A Fast Adaptive Integral Method for Estimating Stress Distribution and Failure in Large Natural Fracture Networks

Abstract

Abstract The displacement discontinuity method (DDM) is a powerful method for hydraulic fracturing simulations. However, the computational time for this method increases exponentially as the number of fracture elements increases. This occurs primarily because the method involves the multiplication of a large dense matrix with a vector. In this study, a fast adaptive integral method (AIM) is used to reduce the computational time significantly when solving for the displacement field in a large complex fracture network. The key to the fast Fourier transform (FFT)-based adaptive integral method is the fast matrix-vector multiplication algorithm. The large dense matrix is decomposed into far-field and near-field components.
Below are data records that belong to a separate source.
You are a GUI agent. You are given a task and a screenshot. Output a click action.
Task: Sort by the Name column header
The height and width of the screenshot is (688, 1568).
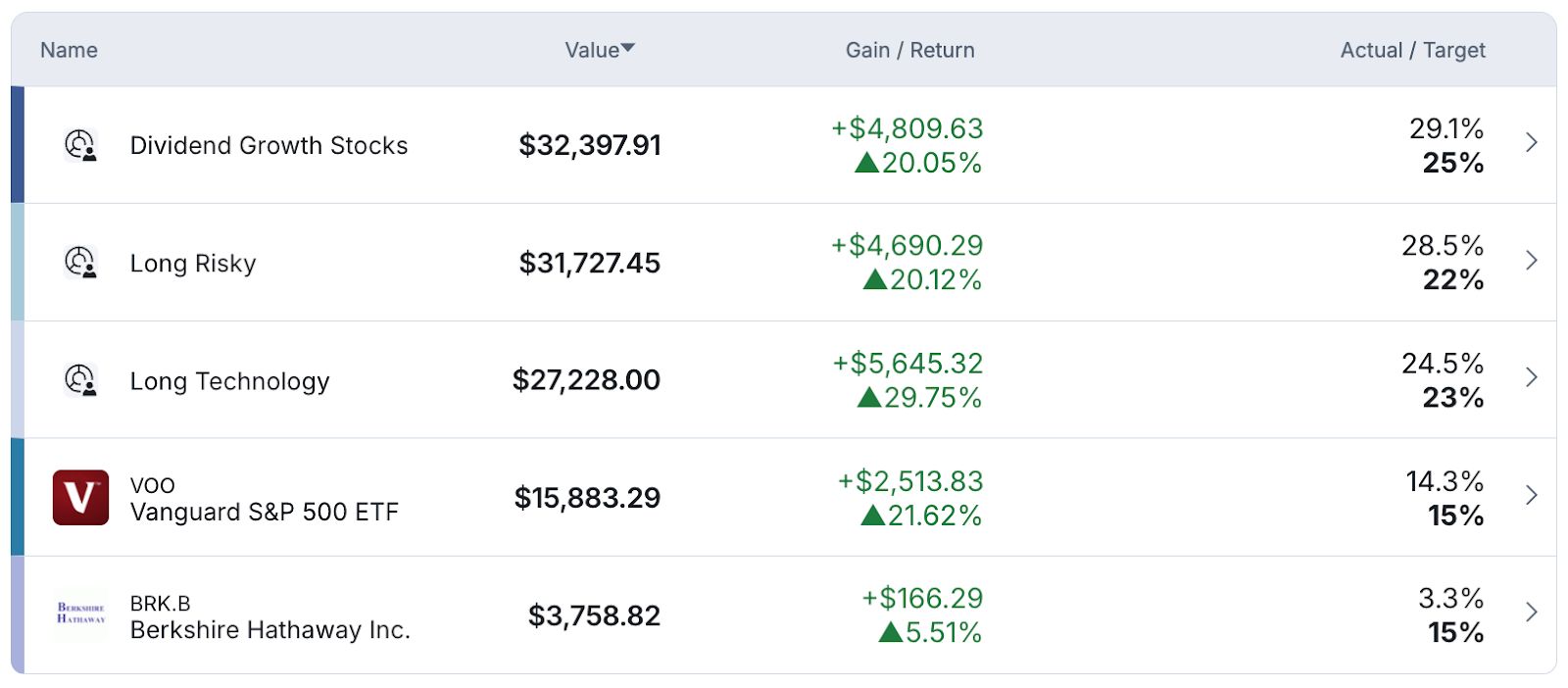[69, 50]
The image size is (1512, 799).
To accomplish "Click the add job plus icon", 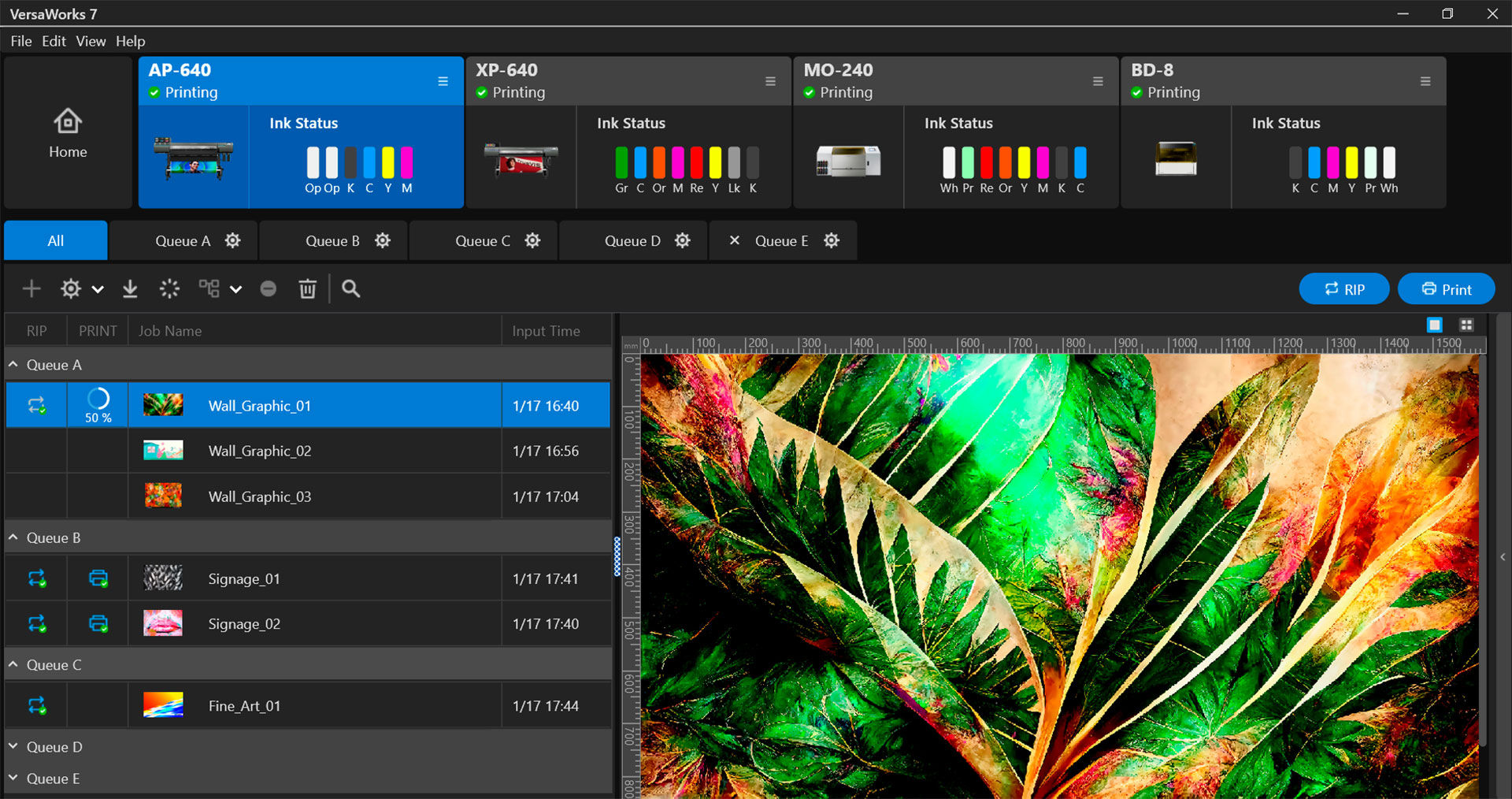I will pos(32,289).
The far-field component is computed by using the uniformly spaced Cartesian grids, and this component provides the foundation to perform discrete fast Fourier transform. The sparse near-field component is calculated by using the grids for fracture elements. Based on the split of dense matrix into far-field and near-field components, FFT is applied to accelerate the multiplication of matrix and vector since no dense matrices are used. A large fracture network is used to compare AIM with the standard DDM method. It is shown that the fast matrix-vector multiplication algorithm provides a very good approximation of the dense matrix. The accuracy of the fracture displacements is computed for different fracture orientation patterns. It is shown that the displacement calculated by AIM matches the displacement calculated by DDM very well. A comparison of the computational time for both the extended FFT-based AIM and DDM indicates that for small-scale problems, DDM performs as well or even better than AIM because extra computational time is needed for the correction between near neighbors and propagation on a regular grid. However, for large fracture networks with a large number of elements, the computational time needed by AIM is orders of magnitude less than that needed by DDM. The advantages of fast Fourier transform are then fully utilized to compute matrix and vector multiplication. The new algorithm (extending FFT-based AIM) provides a novel method for solving stresses and displacements in large-scale fracture networks. It is capable of drastically reducing the computational time for such problems with very little loss in accuracy.